Comhairle nan Eilean Siar Cyber-Attack
The criminal investigation into the cyber-attack on Tuesday 7 November is ongoing and accordingly there are still many questions to be answered. There are also restrictions on what can be said at this time. This Q and A is a live document that will be updated as and when the investigation allows.
What has happened?
Comhairle nan Eilean Siar experienced a criminal cyber-attack on Tuesday 7 November.
How did this happen?
The full details around this incident are not yet known. Investigations are ongoing to establish exactly how this incident occurred.
How has this incident impacted the Comhairle?
The interim results of the forensic investigation following the cyber-attack on Tuesday, 7 November, has established that data stored on Comhairle nan Eilean Siar’s operational and backup servers cannot be accessed.
Is public information safe?
The Comhairle is working with Police Scotland, Scottish Government and the National Cyber Security Centre to establish the impact of this incident on the public.

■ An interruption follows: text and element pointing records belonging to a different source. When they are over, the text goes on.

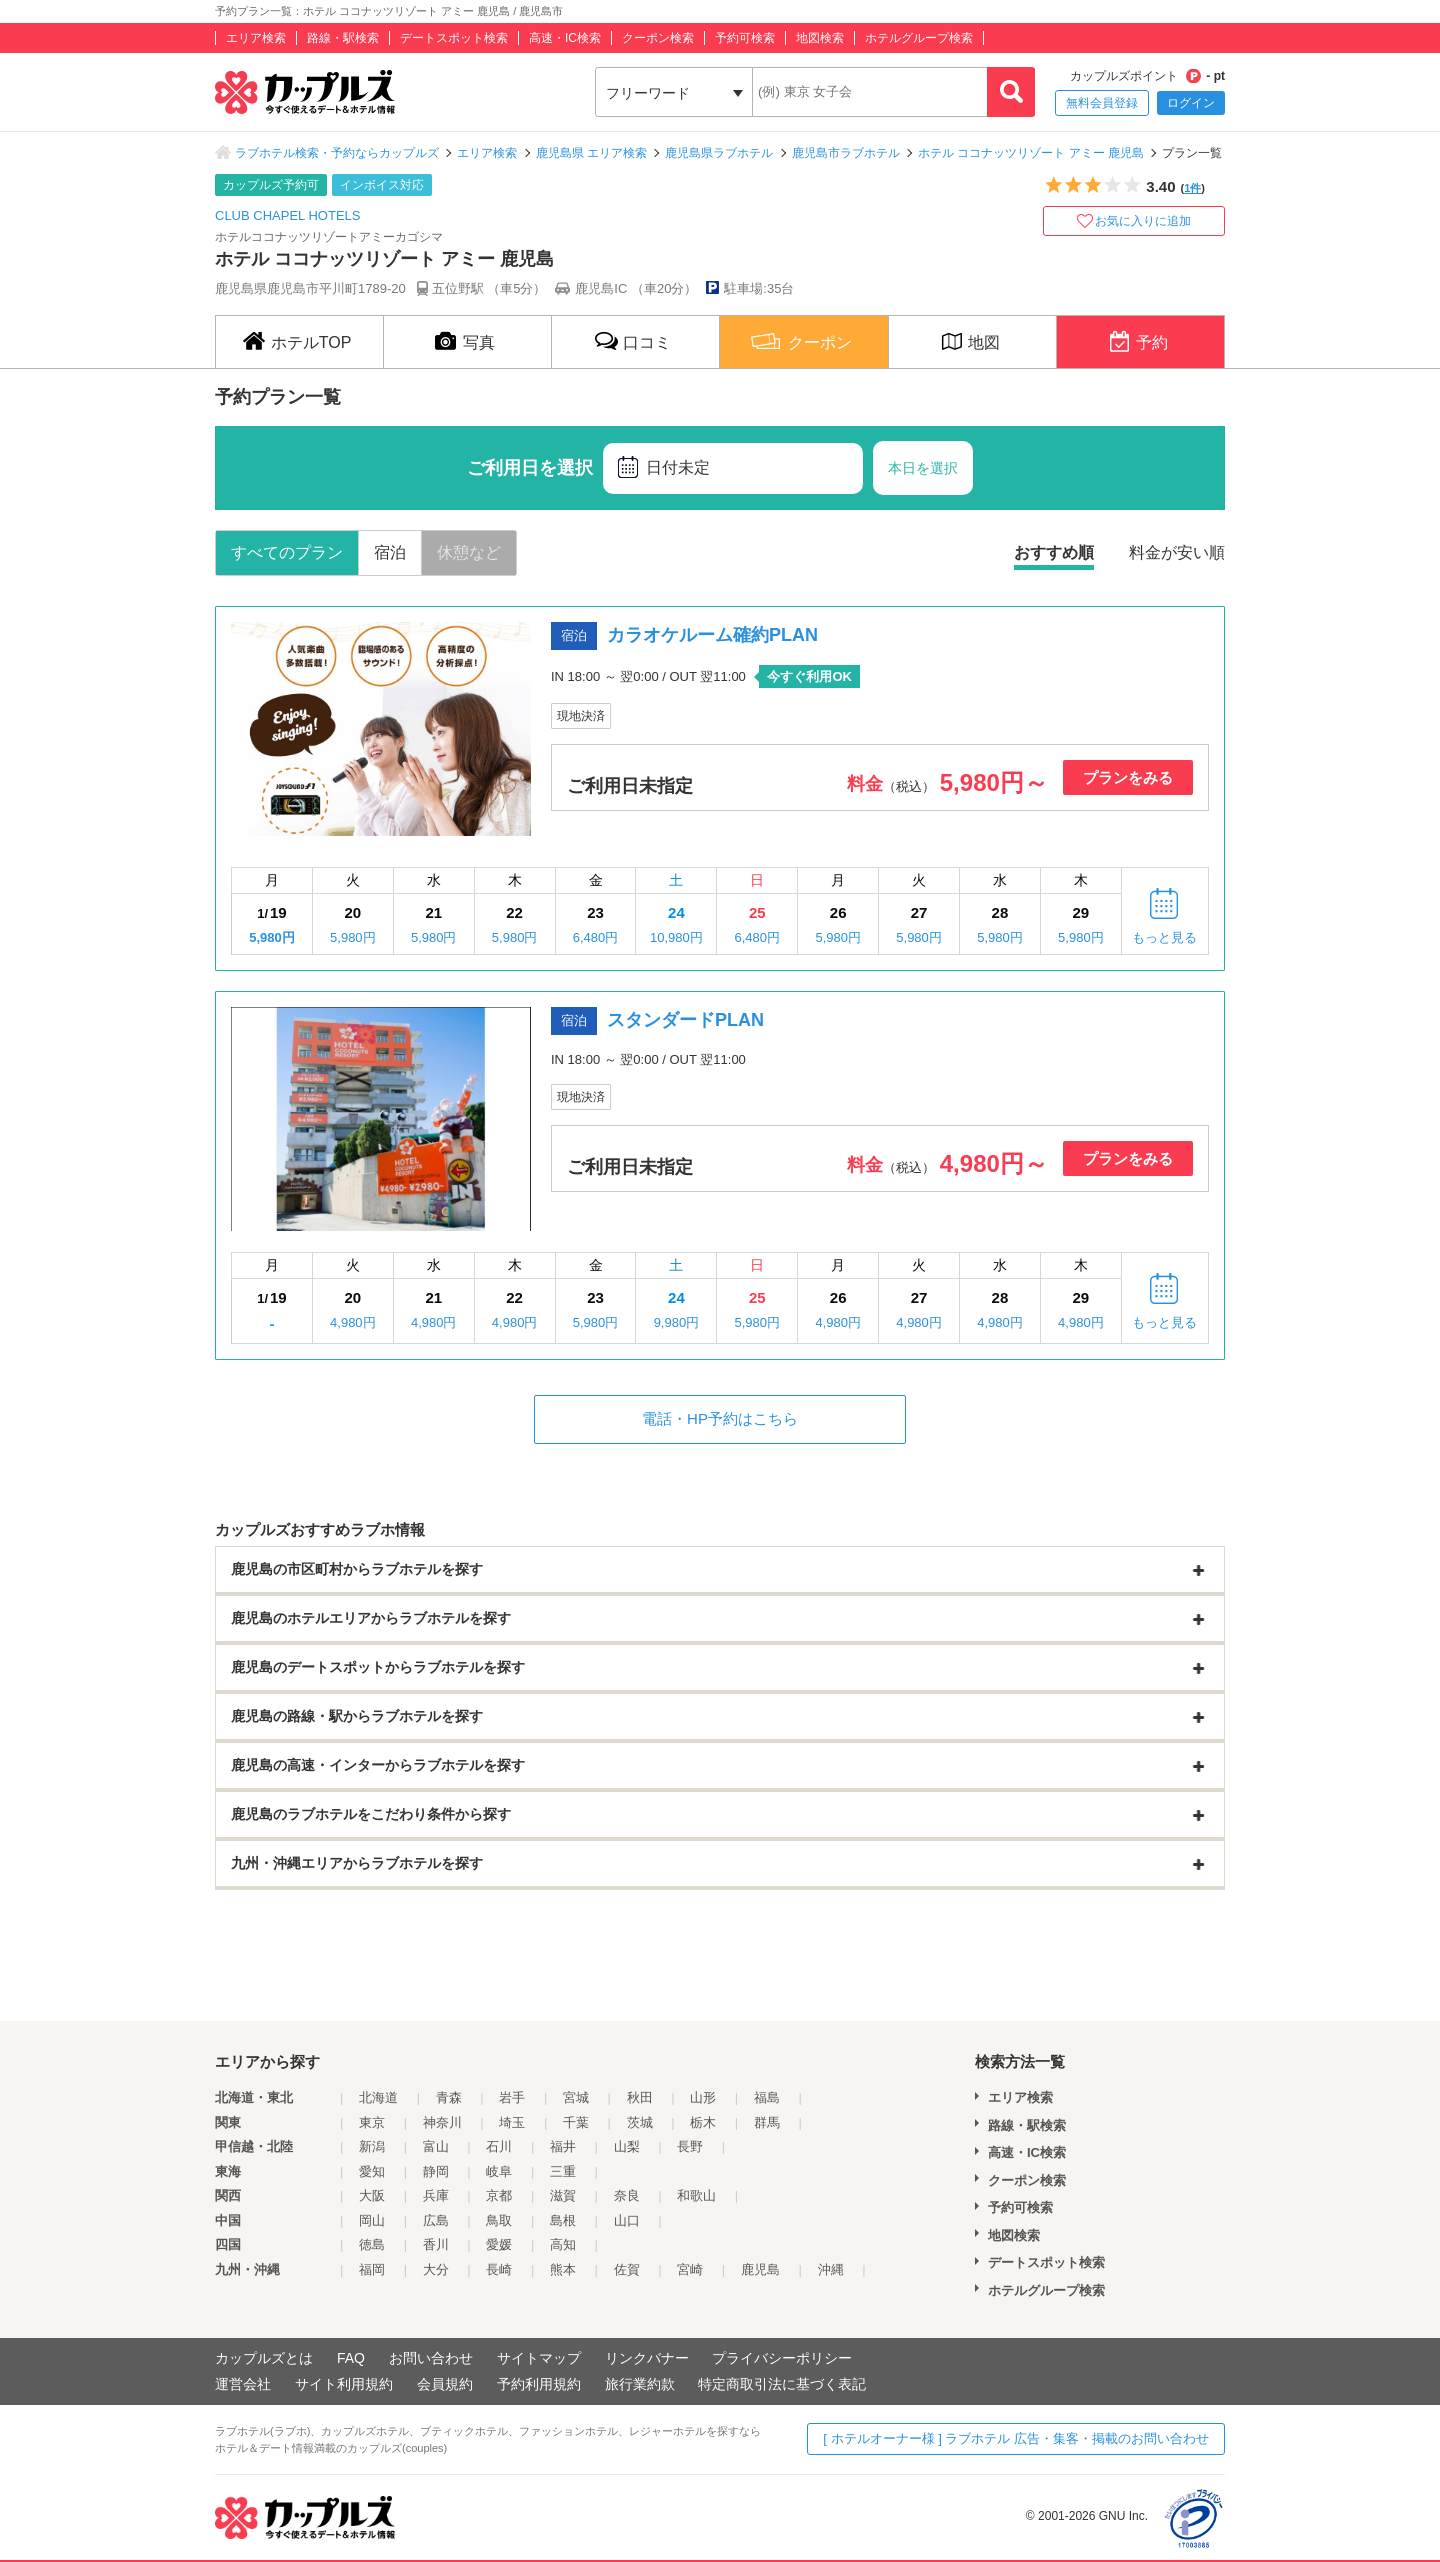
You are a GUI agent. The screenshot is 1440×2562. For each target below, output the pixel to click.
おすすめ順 (1054, 552)
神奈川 (442, 2122)
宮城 (576, 2097)
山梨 (627, 2146)
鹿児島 (760, 2269)
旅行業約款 (640, 2384)
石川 (499, 2146)
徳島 (372, 2244)
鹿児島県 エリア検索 (591, 153)
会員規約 (445, 2384)
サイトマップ (539, 2358)
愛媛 (499, 2244)
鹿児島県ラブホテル (719, 153)
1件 (1192, 188)
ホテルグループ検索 (919, 38)
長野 (690, 2146)
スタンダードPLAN (685, 1020)
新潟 (372, 2146)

This is an ongoing investigation into a criminal act. Updates on the incident can be found on a dedicated page of the Comhairle’s temporary website: Cyber Updates.
There is currently no indication that any data has been extracted from the server or published, Comhairle nan Eilean Siar will communicate with the public and those affected if this situation changes.
What is the Comhairle doing about it?
The Comhairle is engaging with experts as the investigation into the impact of this incident continues. The Comhairle has established an Incident Management Team which will work to meet the Comhairle’s key priorities. The key priorities at this stage are:
- To identify if any information has been extracted from the server and inform those impacted.
- To rebuild operations and ensure the continued delivery of services to those in our community that need them most.
Is the Comhairle delivering services?
Yes. Despite the ongoing disruption the Comhairle is delivering most services. Updates on services can be found on the Comhairle’s website.
How can the public contact the Comhairle?
Comhairle nan Eilean Siar is asking members of the public to use email to make all general enquiries. Following the cyber-attack on 7 November the Comhairle has implemented a temporary phone system. While functional, the temporary system is not designed to handle a high numbers of calls.
An enquiry form is available on the Comhairle’s temporary website alongside a list of useful emails for frequently used services.
For individuals unable to use email, general enquiries can still be made over the phone by calling customer services on 01851 600501.
Is it safe to email the Comhairle?
Additional security measures have been put in place on the Comhairle email system. Many organisations are happy that these measures make email communication with Comhairle nan Eilean Siar safe.
When will the Comhairle have a fully functional website?
The Comhairle has set up a temporary website with key public information and a secure payment service. With this temporary website in place the Incident Management Team will now work alongside the Comhairle’s IT team to establish timescales for going live with a fully functional website.
Is it safe to make payments to the Comhairle?
Yes. The payment system we use is handled by capita who are fully PCI DSS compliant. The council doesn’t process payments internally. The payment link on the new site hands of to capita and they process the payments.
Capita Security Statement
All online card payments are protected by Transport Layer Security (TLS), as recommended by the Payment Card Industry Security Standards Council and are directly processed using the Pay360 by Capita service.
Capita’s online payment management solutions are independently and rigorously security assessed,and are certified by Visa and MasterCard as a Payment Card Industry Data Security Standard (PCI DSS) Level 1 payment processor.